→ **TASK GOAL**:
Every entry that appears below is to be output exactly.

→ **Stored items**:
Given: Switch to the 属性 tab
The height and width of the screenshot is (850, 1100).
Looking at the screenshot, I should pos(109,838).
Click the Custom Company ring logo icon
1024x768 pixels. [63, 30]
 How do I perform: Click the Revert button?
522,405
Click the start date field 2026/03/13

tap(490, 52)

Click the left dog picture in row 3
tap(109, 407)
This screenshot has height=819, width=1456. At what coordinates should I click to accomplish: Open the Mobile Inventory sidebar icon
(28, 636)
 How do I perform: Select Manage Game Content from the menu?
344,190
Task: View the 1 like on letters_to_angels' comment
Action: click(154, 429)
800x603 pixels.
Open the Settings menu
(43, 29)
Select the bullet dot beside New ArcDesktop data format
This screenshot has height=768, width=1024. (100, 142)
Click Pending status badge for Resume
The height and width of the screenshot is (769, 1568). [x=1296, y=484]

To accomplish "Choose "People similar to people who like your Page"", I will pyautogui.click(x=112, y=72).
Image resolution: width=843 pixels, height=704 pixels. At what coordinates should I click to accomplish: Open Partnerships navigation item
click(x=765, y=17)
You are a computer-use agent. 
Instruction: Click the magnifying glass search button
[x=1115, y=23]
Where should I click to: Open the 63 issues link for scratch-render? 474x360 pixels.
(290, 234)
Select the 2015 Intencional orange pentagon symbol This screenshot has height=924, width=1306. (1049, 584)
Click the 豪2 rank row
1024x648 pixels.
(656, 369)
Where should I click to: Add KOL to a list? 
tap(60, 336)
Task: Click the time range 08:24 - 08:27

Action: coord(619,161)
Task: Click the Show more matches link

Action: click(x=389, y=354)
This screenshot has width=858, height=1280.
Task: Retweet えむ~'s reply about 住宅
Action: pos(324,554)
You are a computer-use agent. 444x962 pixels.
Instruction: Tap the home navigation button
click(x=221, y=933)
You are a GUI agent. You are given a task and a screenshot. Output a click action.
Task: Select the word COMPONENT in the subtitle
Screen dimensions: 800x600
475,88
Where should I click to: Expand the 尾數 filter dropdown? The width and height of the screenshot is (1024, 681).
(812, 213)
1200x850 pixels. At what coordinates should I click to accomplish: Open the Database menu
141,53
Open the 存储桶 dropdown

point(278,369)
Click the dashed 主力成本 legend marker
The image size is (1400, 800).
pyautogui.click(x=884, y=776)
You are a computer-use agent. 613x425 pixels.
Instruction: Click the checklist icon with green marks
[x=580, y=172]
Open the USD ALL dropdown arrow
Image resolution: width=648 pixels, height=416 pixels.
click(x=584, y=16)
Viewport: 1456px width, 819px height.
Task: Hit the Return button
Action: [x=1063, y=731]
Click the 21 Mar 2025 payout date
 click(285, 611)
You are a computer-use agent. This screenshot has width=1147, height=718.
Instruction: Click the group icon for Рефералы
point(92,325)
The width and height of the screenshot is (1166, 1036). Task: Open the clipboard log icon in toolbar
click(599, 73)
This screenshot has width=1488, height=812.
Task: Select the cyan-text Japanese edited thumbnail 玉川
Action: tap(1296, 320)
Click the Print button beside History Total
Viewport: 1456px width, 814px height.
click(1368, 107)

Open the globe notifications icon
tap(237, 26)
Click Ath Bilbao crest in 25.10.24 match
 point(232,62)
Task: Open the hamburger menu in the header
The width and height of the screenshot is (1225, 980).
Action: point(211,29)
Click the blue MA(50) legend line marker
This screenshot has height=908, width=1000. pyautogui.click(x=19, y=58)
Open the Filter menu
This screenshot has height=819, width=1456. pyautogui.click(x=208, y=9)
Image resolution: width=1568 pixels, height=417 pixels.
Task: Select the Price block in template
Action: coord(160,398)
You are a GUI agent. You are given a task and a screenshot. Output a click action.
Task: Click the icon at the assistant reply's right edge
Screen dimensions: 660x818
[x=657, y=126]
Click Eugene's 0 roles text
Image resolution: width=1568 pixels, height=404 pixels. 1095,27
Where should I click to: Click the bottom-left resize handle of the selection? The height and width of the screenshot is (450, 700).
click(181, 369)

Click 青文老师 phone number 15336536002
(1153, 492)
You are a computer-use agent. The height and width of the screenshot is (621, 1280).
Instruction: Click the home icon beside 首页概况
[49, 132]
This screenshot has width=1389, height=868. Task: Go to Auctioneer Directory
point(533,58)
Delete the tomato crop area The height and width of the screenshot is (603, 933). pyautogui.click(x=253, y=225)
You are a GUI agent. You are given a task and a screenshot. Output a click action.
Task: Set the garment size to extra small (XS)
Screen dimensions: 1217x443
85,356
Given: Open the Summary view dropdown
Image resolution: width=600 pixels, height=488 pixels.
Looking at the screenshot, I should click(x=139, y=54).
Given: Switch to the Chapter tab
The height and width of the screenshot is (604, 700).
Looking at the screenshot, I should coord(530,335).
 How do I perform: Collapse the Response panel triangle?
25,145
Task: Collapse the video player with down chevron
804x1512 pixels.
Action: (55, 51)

→ **WRITTEN SOLUTION**:
Given: Switch to the 属性 tab
The height and width of the screenshot is (850, 1100).
Looking at the screenshot, I should pos(109,838).
Click the Custom Company ring logo icon
1024x768 pixels. [63, 30]
 How do I perform: Click the Revert button?
522,405
Click the start date field 2026/03/13

tap(490, 52)

Click the left dog picture in row 3
tap(109, 407)
This screenshot has height=819, width=1456. At what coordinates should I click to accomplish: Open the Mobile Inventory sidebar icon
(28, 636)
 How do I perform: Select Manage Game Content from the menu?
344,190
Task: View the 1 like on letters_to_angels' comment
Action: click(154, 429)
800x603 pixels.
Open the Settings menu
(43, 29)
Select the bullet dot beside New ArcDesktop data format
This screenshot has height=768, width=1024. (100, 142)
Click Pending status badge for Resume
The height and width of the screenshot is (769, 1568). [x=1296, y=484]

To accomplish "Choose "People similar to people who like your Page"", I will pyautogui.click(x=112, y=72).
Image resolution: width=843 pixels, height=704 pixels. At what coordinates should I click to accomplish: Open Partnerships navigation item
click(x=765, y=17)
You are a computer-use agent. 
Instruction: Click the magnifying glass search button
[x=1115, y=23]
Where should I click to: Open the 63 issues link for scratch-render? 474x360 pixels.
(290, 234)
Select the 2015 Intencional orange pentagon symbol This screenshot has height=924, width=1306. (1049, 584)
Click the 豪2 rank row
1024x648 pixels.
(656, 369)
Where should I click to: Add KOL to a list? 
tap(60, 336)
Task: Click the time range 08:24 - 08:27

Action: coord(619,161)
Task: Click the Show more matches link

Action: click(x=389, y=354)
This screenshot has width=858, height=1280.
Task: Retweet えむ~'s reply about 住宅
Action: pos(324,554)
You are a computer-use agent. 444x962 pixels.
Instruction: Tap the home navigation button
click(x=221, y=933)
You are a GUI agent. You are given a task and a screenshot. Output a click action.
Task: Select the word COMPONENT in the subtitle
Screen dimensions: 800x600
475,88
Where should I click to: Expand the 尾數 filter dropdown? The width and height of the screenshot is (1024, 681).
(812, 213)
1200x850 pixels. At what coordinates should I click to accomplish: Open the Database menu
141,53
Open the 存储桶 dropdown

point(278,369)
Click the dashed 主力成本 legend marker
The image size is (1400, 800).
pyautogui.click(x=884, y=776)
You are a computer-use agent. 613x425 pixels.
Instruction: Click the checklist icon with green marks
[x=580, y=172]
Open the USD ALL dropdown arrow
Image resolution: width=648 pixels, height=416 pixels.
click(x=584, y=16)
Viewport: 1456px width, 819px height.
Task: Hit the Return button
Action: [x=1063, y=731]
Click the 21 Mar 2025 payout date
 click(285, 611)
You are a computer-use agent. This screenshot has width=1147, height=718.
Instruction: Click the group icon for Рефералы
point(92,325)
The width and height of the screenshot is (1166, 1036). Task: Open the clipboard log icon in toolbar
click(599, 73)
This screenshot has width=1488, height=812.
Task: Select the cyan-text Japanese edited thumbnail 玉川
Action: tap(1296, 320)
Click the Print button beside History Total
Viewport: 1456px width, 814px height.
click(1368, 107)

Open the globe notifications icon
tap(237, 26)
Click Ath Bilbao crest in 25.10.24 match
 point(232,62)
Task: Open the hamburger menu in the header
The width and height of the screenshot is (1225, 980).
Action: point(211,29)
Click the blue MA(50) legend line marker
This screenshot has height=908, width=1000. pyautogui.click(x=19, y=58)
Open the Filter menu
This screenshot has height=819, width=1456. pyautogui.click(x=208, y=9)
Image resolution: width=1568 pixels, height=417 pixels.
Task: Select the Price block in template
Action: coord(160,398)
You are a GUI agent. You are given a task and a screenshot. Output a click action.
Task: Click the icon at the assistant reply's right edge
Screen dimensions: 660x818
[x=657, y=126]
Click Eugene's 0 roles text
Image resolution: width=1568 pixels, height=404 pixels. 1095,27
Where should I click to: Click the bottom-left resize handle of the selection? The height and width of the screenshot is (450, 700).
click(181, 369)

Click 青文老师 phone number 15336536002
(1153, 492)
You are a computer-use agent. The height and width of the screenshot is (621, 1280).
Instruction: Click the home icon beside 首页概况
[49, 132]
This screenshot has width=1389, height=868. Task: Go to Auctioneer Directory
point(533,58)
Delete the tomato crop area The height and width of the screenshot is (603, 933). pyautogui.click(x=253, y=225)
You are a GUI agent. You are given a task and a screenshot. Output a click action.
Task: Set the garment size to extra small (XS)
Screen dimensions: 1217x443
85,356
Given: Open the Summary view dropdown
Image resolution: width=600 pixels, height=488 pixels.
Looking at the screenshot, I should click(x=139, y=54).
Given: Switch to the Chapter tab
The height and width of the screenshot is (604, 700).
Looking at the screenshot, I should coord(530,335).
 How do I perform: Collapse the Response panel triangle?
25,145
Task: Collapse the video player with down chevron
804x1512 pixels.
Action: (55, 51)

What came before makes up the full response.